The second note is this:

Come home one morning face all bloody & bruised. You’d agreed to go with a man back to his place but then you decided you didn’t want to. He didn’t take it kindly and raped you viciously and bet [sic] you up, taking the money you had on you. You won’t say want [sic] happened to your family. Jamie is worried & finally calls in the same cops who interviewed Owen before. They draw out of him what happened. They’ve got other reports of such events too. They want Owen to list all his clients but he doesn’t know their names. So they want him to go and do his job wearing a microphone. They’re going to charge each one with stat rape. Owen is scared they’ll seek revenge.

The note surprises me a lot, since despite what it says I’d never intended Owen to go off wearing a wire. The note has several lines drawn through it so perhaps I thought to toss it out completely. I didn’t, obviously, since the attack is behind the opening chapter of Mackerel Sky.

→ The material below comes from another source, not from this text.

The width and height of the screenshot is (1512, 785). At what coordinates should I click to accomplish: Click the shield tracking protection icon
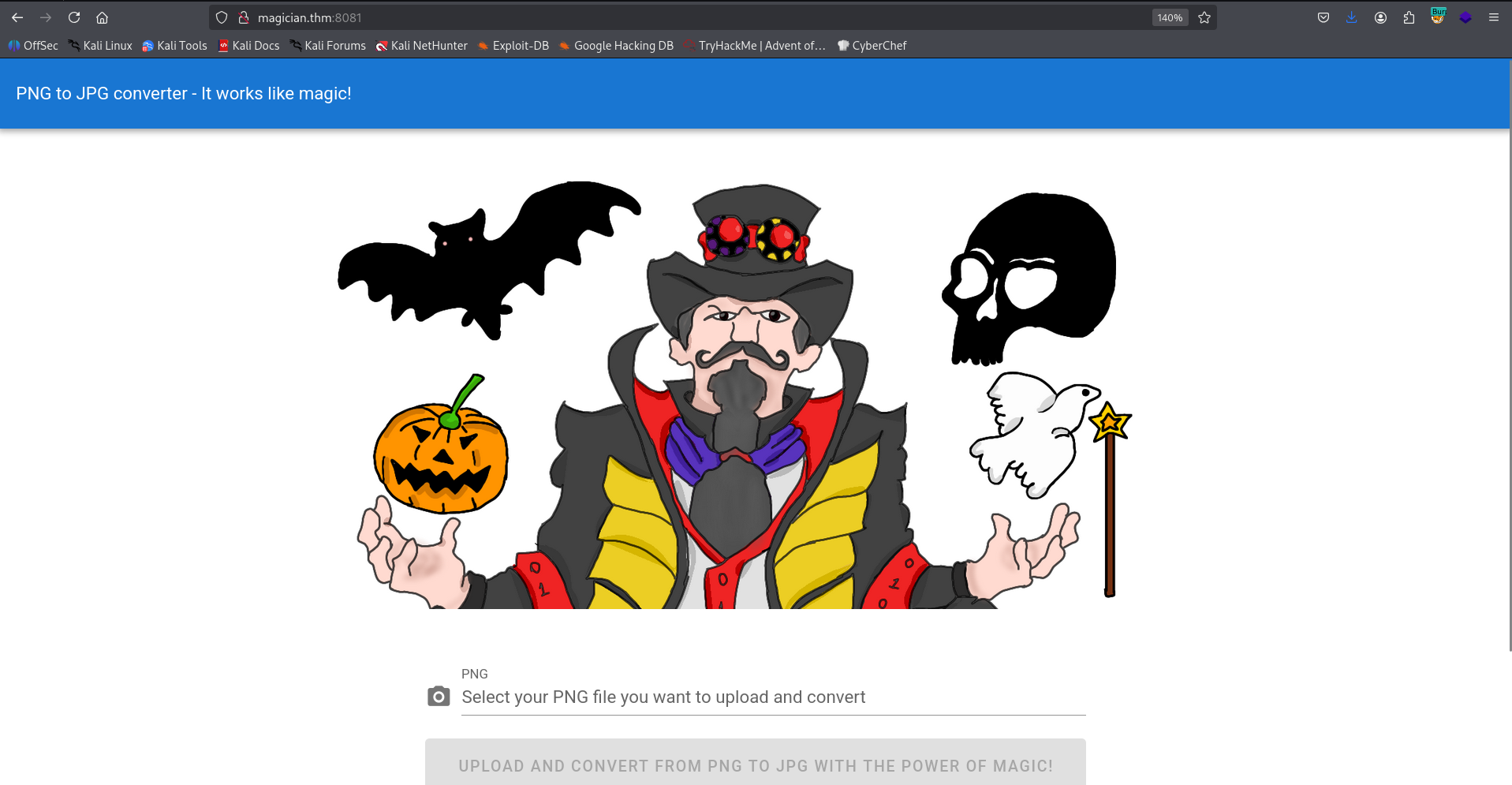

I have never written the attack, but it’s in my head as much as it stays in Owen’s. In fact, aside from meeting Andrew in the prologue, none of his customers appear in the story in that particular manner. Owen has been writing a letter as a sort of therapeutic way to work through his memories; the men he was with are in there, but I don’t know that he’ll ever let me publish it.

It’s funny going back to where it all started, and I’m really glad I kept the details. I hand-write everything, but I throw that out once I’ve got a typed version. Much of the original handwritten versions of Owen’s story are gone, but I like to think that the versions that exist now are much better than those originals anyway.